Article

The FAME Trials: Impact on Clinical Decision Making

Abstract

Careful and stepwise evaluation of the fractional flow reserve (FFR) index has been performed over the years, culminating in the landmark Fractional Flow Reserve Versus Angiography for Multivessel Evaluation (FAME) and Fractional Flow Reserve-Guided Percutaneous Coronary Intervention Plus Optimal Medical Treatment Versus Optimal Medical Treatment Alone in Patients with Stable Coronary Artery Disease (FAME II) trials. Findings from these studies demonstrated unequivocally the overall inadequacy of angiography versus FFR to correctly assess stenosis severity. Thus, proof of concept and clinical applicability was established beyond debate and will be discussed here.

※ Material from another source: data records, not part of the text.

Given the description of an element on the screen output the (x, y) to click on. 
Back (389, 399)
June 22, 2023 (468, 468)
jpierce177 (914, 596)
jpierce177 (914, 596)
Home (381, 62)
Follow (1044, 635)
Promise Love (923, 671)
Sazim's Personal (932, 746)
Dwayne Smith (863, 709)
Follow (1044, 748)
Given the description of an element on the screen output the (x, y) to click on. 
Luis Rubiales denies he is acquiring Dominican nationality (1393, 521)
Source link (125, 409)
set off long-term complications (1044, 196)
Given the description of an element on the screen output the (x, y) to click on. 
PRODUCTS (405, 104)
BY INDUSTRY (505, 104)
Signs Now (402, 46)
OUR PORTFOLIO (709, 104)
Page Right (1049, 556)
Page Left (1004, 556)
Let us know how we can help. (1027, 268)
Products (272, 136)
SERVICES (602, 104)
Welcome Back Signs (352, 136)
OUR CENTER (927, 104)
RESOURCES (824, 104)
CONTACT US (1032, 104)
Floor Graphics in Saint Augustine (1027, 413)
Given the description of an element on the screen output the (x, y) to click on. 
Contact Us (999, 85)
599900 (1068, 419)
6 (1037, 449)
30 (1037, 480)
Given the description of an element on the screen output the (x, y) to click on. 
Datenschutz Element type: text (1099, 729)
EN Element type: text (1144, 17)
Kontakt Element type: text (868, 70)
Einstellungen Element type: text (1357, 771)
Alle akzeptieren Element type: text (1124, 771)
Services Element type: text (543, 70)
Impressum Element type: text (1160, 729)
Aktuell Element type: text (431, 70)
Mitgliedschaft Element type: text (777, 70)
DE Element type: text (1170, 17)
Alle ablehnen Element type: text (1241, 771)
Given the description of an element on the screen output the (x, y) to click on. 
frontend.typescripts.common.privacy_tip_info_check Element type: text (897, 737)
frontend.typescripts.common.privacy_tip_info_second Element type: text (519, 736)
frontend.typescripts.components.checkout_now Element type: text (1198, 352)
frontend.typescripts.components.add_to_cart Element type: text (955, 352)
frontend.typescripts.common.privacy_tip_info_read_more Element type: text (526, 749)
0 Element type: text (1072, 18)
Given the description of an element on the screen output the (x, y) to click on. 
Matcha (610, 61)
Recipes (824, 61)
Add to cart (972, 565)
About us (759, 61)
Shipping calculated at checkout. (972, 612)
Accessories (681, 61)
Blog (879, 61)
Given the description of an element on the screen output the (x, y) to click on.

Disclosure: The authors have no disclosures to make that are relevant to the present article.

Received:

Accepted:

Citation:Interventional Cardiology Review, 2016;11(2):116–9

Correspondence: Guy R Heyndrickx, Cardiovascular Center Aalst, OLV-Clinic, Moorselbaan, 164, B-9300 Aalst, Belgium. E: guy.heyndrickx@skynet.be

Open access:

The copyright in this work belongs to Radcliffe Medical Media. Only articles clearly marked with the CC BY-NC logo are published with the Creative Commons by Attribution Licence. The CC BY-NC option was not available for Radcliffe journals before 1 January 2019. Articles marked ‘Open Access’ but not marked ‘CC BY-NC’ are made freely accessible at the time of publication but are subject to standard copyright law regarding reproduction and distribution. Permission is required for reuse of this content.

The presence as well as the extent of myocardial ischaemia are key to determining cardiovascular outcome,1–3 thus its identification is important. An endeavour to improve diagnostic accuracy in deciding which angiographic lesions are haemodynamically significant led to the development of the concept of fractional flow reserve (FFR). Based on pressure-flow analysis of a stenosis during maximum flow, the FFR indicates the impact of a coronary stenosis on the maximum inducible coronary flow and whether it would be susceptible to induce ischaemia during stress. In a landmark report, Pijls and co-workers validated the FFR index in a group of patients with single moderate coronary artery stenosis using three different non-invasive stress tests (exercise test, thallium scan and stress echocardiogram).4 Based on the findings of this study, the authors proposed a cut-off FFR value of 0.75 as a threshold for discrimination between ischaemia-inducible and ischaemia-noninducible lesions (see for example Figure 1).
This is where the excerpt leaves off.